- [ACTIVITY]:
In the material below, the required lines run from the one containing "500x434 pixels." through the one containing "Task: Click the Midas Touch logo". Copy those lines exactly, ends included, and nothing else.

- [PROVIDED RECORDS]:
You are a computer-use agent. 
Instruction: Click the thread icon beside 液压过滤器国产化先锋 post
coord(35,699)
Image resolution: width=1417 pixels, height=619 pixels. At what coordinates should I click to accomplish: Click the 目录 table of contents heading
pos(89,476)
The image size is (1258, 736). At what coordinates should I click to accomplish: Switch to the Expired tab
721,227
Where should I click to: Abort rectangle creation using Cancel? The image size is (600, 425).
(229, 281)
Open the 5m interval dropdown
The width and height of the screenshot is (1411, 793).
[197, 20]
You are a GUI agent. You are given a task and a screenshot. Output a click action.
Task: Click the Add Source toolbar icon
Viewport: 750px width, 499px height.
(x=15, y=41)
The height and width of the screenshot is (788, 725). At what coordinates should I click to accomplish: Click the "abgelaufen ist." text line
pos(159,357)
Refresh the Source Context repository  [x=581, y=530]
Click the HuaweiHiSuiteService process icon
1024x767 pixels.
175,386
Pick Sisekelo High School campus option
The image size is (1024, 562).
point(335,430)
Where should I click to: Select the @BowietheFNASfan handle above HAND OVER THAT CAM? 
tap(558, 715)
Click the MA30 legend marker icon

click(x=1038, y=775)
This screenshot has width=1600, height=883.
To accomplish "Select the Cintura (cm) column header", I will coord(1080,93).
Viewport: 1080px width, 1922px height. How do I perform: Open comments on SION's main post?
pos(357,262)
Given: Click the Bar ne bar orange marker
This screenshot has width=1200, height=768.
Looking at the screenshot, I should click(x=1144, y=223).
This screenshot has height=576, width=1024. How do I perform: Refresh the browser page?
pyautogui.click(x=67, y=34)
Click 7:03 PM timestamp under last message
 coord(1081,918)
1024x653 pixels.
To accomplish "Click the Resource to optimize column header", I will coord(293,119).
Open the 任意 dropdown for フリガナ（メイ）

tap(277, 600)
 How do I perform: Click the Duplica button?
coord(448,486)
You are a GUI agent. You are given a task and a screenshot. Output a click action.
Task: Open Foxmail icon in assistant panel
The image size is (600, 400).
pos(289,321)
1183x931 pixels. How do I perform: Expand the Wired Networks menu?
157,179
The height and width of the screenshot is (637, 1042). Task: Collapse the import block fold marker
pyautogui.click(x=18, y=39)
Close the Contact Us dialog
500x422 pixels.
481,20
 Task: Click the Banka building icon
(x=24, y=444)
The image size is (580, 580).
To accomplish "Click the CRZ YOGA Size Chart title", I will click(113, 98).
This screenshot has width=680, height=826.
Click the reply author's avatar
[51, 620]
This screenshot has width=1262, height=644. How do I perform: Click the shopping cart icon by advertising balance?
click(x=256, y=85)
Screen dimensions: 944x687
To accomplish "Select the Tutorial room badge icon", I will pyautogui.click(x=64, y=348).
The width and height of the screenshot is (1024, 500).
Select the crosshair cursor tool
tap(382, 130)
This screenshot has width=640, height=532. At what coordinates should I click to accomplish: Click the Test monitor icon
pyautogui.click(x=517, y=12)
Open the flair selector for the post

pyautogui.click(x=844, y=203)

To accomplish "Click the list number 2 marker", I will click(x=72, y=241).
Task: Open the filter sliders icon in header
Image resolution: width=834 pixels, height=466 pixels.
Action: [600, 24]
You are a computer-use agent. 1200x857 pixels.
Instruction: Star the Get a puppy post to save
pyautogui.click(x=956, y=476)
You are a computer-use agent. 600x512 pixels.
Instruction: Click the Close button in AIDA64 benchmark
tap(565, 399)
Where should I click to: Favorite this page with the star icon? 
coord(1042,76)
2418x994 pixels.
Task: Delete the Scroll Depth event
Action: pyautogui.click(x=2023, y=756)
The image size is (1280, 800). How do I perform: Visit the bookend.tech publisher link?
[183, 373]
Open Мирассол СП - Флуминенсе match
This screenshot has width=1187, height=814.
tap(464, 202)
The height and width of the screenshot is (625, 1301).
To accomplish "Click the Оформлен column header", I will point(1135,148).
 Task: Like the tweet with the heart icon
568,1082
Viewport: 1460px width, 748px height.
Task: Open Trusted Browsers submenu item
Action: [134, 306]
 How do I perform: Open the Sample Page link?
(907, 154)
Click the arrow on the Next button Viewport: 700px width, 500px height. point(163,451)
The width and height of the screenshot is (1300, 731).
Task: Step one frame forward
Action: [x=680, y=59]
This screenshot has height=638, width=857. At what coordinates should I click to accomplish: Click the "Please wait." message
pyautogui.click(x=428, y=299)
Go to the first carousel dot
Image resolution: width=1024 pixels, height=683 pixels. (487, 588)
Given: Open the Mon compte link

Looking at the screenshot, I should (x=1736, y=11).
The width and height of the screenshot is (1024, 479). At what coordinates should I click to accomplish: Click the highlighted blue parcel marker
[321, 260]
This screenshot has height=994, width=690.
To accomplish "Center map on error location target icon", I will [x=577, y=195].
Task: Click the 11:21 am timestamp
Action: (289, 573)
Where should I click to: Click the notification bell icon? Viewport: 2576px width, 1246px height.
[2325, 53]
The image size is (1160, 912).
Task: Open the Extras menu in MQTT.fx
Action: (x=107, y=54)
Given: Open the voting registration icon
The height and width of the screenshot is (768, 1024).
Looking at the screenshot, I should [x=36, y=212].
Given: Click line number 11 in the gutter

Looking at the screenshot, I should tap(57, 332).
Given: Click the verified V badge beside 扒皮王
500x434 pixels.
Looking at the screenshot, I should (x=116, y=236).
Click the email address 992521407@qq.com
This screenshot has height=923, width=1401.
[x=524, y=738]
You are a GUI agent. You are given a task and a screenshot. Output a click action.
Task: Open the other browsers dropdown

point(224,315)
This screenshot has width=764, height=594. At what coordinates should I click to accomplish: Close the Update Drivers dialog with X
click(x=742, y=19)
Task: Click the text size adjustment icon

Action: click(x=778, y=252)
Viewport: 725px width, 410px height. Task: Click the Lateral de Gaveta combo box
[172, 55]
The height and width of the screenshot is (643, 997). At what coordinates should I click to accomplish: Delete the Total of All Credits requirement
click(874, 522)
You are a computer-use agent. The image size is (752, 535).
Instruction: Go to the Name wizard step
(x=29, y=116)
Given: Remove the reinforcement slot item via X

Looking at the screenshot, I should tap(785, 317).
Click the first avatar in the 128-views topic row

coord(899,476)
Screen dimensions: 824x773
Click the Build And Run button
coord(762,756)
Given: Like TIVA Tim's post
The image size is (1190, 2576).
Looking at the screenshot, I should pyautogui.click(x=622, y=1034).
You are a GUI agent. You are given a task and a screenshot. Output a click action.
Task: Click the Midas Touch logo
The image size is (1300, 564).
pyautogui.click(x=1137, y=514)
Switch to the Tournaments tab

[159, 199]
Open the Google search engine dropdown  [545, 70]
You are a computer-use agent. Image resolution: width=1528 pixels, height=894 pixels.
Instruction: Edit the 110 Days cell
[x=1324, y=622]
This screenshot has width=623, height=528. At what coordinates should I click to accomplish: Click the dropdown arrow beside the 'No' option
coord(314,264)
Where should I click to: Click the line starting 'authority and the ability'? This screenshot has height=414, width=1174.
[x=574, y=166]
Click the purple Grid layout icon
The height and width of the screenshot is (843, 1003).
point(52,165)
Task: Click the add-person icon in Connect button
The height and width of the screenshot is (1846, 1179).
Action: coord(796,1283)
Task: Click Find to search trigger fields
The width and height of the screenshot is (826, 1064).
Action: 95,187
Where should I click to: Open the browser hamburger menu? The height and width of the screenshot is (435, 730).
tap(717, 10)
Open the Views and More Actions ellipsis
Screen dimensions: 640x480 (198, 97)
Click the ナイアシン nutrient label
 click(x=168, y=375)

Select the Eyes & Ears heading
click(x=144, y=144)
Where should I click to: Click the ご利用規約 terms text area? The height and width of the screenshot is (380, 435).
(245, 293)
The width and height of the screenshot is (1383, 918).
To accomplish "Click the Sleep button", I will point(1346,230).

- [RESPONSE FOR THIS EXERCISE]:
500x434 pixels.
Looking at the screenshot, I should (x=116, y=236).
Click the email address 992521407@qq.com
This screenshot has height=923, width=1401.
[x=524, y=738]
You are a GUI agent. You are given a task and a screenshot. Output a click action.
Task: Open the other browsers dropdown

point(224,315)
This screenshot has width=764, height=594. At what coordinates should I click to accomplish: Close the Update Drivers dialog with X
click(x=742, y=19)
Task: Click the text size adjustment icon

Action: click(x=778, y=252)
Viewport: 725px width, 410px height. Task: Click the Lateral de Gaveta combo box
[172, 55]
The height and width of the screenshot is (643, 997). At what coordinates should I click to accomplish: Delete the Total of All Credits requirement
click(874, 522)
You are a computer-use agent. The image size is (752, 535).
Instruction: Go to the Name wizard step
(x=29, y=116)
Given: Remove the reinforcement slot item via X

Looking at the screenshot, I should tap(785, 317).
Click the first avatar in the 128-views topic row

coord(899,476)
Screen dimensions: 824x773
Click the Build And Run button
coord(762,756)
Given: Like TIVA Tim's post
The image size is (1190, 2576).
Looking at the screenshot, I should pyautogui.click(x=622, y=1034).
You are a GUI agent. You are given a task and a screenshot. Output a click action.
Task: Click the Midas Touch logo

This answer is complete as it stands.